空蝉叙情


 ざあざあと続く雨の音が絹のように鼓膜を覆い、聴覚の不鮮明な午後だ。だからこれは、些細なこと。見知った彼女が僕の声に気づかないのも、祈りのせいではなく雨のせいだろう。神様が嫉妬した、とまで噂されるほど慕った人を失ったその人は、今日もまた姿を知らない神に祈る。
「ミオリさん。足元が、疲れますよ」
「神父さま」
「……ペリンでいいです。年上の方に、そんなふうに呼ばれるのは慣れなくて」
 だから、と。聖書を閉じて促すように頷けば、彼女は一度瞬きをした後で、ふっと微笑みを浮かべた。真赭の髪が肩の上で揺れて、その輪郭を緩やかに。薄絹の向こうへ隠すように、覆った。

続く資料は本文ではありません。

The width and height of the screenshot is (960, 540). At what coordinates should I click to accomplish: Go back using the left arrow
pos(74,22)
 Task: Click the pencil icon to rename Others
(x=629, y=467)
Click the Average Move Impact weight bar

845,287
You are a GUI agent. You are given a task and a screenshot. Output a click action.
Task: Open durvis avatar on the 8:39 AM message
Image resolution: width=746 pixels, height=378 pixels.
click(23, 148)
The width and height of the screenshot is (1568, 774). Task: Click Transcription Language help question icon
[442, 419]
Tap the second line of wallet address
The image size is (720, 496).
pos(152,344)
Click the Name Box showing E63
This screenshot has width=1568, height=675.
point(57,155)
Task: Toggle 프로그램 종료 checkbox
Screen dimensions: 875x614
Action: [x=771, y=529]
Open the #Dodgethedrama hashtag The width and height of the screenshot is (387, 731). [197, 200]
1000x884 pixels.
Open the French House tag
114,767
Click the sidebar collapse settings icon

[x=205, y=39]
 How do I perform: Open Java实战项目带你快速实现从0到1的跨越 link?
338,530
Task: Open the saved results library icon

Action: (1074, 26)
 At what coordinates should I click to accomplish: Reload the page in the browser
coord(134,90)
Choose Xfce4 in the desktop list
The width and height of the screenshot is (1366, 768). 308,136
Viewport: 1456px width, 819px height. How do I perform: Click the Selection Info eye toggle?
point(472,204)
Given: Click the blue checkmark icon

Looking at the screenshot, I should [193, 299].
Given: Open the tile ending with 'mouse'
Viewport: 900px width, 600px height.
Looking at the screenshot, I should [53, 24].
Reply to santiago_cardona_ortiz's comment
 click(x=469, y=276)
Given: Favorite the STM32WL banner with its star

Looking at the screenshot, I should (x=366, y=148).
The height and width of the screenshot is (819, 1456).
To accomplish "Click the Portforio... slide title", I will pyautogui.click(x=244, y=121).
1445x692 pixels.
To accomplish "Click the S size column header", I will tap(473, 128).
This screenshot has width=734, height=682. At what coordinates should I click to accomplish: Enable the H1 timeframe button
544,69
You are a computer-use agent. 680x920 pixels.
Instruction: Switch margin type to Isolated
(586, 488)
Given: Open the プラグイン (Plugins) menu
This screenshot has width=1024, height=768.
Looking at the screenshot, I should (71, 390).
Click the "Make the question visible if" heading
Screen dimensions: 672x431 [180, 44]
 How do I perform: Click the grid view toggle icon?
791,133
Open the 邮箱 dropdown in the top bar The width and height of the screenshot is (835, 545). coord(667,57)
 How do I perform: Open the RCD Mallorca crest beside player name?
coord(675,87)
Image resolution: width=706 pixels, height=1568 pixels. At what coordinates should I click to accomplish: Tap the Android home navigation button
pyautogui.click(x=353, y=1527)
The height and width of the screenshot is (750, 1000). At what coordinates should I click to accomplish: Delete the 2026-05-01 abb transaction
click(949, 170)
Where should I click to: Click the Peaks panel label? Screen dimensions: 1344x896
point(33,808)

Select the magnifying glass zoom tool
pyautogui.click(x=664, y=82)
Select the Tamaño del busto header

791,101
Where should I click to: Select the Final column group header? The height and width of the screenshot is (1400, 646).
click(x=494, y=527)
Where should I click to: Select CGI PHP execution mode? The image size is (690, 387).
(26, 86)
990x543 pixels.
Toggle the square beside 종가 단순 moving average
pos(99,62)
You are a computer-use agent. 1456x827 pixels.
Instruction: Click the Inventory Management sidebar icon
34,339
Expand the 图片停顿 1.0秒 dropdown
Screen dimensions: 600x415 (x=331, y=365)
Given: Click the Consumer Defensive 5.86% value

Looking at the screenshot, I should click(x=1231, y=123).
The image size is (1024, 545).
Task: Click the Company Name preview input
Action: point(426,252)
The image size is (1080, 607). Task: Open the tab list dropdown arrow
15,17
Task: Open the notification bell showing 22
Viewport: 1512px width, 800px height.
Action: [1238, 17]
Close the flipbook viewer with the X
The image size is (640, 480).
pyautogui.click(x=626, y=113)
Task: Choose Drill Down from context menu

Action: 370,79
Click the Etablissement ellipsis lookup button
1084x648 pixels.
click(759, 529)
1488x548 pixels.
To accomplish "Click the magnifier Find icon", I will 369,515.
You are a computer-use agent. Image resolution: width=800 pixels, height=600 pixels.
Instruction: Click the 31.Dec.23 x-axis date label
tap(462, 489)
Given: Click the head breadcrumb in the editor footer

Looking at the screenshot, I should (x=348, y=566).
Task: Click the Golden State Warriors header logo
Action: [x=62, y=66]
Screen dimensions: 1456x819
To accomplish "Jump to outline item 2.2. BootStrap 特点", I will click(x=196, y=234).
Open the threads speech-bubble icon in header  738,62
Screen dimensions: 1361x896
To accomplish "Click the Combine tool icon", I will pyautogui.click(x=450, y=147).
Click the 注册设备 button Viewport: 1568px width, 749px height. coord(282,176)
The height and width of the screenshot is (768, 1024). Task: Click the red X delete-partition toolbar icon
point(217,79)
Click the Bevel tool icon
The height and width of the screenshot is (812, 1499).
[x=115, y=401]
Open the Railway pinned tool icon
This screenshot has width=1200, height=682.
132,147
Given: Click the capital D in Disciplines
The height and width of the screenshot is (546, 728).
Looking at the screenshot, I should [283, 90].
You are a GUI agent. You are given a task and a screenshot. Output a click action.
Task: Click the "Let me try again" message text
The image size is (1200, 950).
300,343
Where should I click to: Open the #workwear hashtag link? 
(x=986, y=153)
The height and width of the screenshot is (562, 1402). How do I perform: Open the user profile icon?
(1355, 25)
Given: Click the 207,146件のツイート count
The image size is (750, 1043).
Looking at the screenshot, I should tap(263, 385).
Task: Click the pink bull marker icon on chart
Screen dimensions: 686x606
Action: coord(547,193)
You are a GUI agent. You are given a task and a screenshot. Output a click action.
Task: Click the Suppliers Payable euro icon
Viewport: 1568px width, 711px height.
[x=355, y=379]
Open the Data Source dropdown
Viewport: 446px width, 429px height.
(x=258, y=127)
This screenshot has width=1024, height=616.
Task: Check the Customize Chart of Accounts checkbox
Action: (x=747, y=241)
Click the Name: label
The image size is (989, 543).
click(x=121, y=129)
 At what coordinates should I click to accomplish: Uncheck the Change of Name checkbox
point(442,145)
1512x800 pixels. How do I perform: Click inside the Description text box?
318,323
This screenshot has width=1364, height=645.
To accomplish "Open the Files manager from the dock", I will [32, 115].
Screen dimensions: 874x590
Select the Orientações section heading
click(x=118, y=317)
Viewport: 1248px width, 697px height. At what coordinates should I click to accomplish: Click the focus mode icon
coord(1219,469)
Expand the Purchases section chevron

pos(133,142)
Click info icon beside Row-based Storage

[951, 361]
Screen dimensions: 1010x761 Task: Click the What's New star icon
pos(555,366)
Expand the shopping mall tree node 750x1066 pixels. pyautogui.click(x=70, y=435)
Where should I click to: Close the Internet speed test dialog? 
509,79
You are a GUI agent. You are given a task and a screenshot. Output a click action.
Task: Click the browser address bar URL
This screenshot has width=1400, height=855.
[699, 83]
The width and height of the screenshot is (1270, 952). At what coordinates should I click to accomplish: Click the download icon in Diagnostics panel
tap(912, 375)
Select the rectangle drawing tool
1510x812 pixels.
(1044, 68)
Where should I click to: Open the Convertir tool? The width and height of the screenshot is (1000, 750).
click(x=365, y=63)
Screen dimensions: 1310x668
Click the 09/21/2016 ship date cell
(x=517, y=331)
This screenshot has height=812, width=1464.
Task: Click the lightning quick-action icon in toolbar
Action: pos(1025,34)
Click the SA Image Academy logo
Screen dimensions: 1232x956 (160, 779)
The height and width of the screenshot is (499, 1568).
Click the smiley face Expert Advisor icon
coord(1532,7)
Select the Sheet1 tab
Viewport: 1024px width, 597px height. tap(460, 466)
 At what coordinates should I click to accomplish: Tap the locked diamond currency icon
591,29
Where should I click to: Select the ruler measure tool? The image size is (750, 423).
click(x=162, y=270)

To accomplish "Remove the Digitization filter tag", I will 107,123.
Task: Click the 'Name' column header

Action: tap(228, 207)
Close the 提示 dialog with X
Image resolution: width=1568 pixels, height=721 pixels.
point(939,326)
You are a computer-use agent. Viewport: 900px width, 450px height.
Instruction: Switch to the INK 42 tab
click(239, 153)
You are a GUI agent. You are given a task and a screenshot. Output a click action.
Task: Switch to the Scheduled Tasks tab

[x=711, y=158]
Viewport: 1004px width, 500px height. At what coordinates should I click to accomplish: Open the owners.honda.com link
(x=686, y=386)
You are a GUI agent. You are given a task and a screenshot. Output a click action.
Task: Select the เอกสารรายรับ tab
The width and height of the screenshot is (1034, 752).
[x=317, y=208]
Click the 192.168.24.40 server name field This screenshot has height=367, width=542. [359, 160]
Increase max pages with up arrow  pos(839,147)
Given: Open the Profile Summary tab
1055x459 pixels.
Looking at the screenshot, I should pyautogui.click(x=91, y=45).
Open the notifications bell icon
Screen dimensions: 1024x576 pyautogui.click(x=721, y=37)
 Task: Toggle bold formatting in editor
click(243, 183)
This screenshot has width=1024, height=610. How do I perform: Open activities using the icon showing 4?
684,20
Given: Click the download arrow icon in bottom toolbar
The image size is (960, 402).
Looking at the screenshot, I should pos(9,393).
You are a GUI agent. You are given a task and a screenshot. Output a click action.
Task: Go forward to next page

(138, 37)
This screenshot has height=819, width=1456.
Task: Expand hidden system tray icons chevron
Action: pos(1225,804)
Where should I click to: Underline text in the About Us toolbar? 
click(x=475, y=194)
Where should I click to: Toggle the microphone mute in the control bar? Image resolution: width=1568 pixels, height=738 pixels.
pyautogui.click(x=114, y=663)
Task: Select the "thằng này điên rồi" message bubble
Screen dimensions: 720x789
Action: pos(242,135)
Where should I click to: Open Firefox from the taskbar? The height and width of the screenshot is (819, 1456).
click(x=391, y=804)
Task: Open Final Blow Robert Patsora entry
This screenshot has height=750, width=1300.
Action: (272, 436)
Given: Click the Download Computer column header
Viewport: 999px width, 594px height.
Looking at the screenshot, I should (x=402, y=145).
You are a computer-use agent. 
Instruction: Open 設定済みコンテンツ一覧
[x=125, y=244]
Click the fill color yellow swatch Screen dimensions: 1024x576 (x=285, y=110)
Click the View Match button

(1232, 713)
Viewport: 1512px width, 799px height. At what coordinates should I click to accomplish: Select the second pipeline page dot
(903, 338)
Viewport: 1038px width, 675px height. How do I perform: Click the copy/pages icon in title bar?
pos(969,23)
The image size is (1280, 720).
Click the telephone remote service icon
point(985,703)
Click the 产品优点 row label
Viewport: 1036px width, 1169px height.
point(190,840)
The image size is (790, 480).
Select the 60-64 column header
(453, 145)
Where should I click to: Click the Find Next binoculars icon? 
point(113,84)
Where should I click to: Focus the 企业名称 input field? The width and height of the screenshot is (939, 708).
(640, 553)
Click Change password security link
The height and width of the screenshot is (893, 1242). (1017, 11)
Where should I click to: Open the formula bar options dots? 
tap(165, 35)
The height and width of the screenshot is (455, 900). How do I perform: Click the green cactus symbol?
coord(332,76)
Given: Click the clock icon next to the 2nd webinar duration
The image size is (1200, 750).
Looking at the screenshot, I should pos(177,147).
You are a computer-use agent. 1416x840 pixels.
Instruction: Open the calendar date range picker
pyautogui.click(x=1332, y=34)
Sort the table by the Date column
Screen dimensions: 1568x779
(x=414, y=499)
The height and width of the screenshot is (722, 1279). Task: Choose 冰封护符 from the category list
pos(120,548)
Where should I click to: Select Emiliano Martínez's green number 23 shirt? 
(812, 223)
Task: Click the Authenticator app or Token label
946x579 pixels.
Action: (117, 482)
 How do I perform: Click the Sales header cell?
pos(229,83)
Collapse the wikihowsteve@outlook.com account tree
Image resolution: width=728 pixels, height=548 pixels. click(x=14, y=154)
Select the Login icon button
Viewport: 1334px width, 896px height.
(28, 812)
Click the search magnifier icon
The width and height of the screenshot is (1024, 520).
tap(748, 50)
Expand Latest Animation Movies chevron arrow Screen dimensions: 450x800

「どうぞ、椅子を。少しくらいお休みになっても、神様は祈りを拒んだりしませんよ」
 ――雨音を、纏う人。
 座るよう勧めれば、彼女はにこりと眸を細め、首を横に振った。
「構いません、ただでさえ長居をしてしまうのです。腰を落ち着けてしまっては、余計に立てなくなりそうですもの」
「そうですか」
「ええ。お気遣い、有難うございます」
 ざあざあ、雨音が酷くなる。再び聖書に手をつければ、彼女もまた、僕から視線を外してステンドグラスのほうを向いた。その後ろ姿に、かける言葉を探そうとしてはいけない。僕の選びとる言葉はきっと、どれほど隠したとしても僕自身の胸の内の香を纏いすぎて。受け入れるだけの神様の声を求めて来ている彼女には、人の匂いが強すぎて、拒絶されてしまうだろう。
 貴方を、慕っております、と。積み上げる感情に形はなくとも、佇む背中は語る。もう届かない人へ向けて。それを見つめる眼差しもまた、語ってしまう。だから僕は今日もまた、聖書ばかりを目で追うのだろう。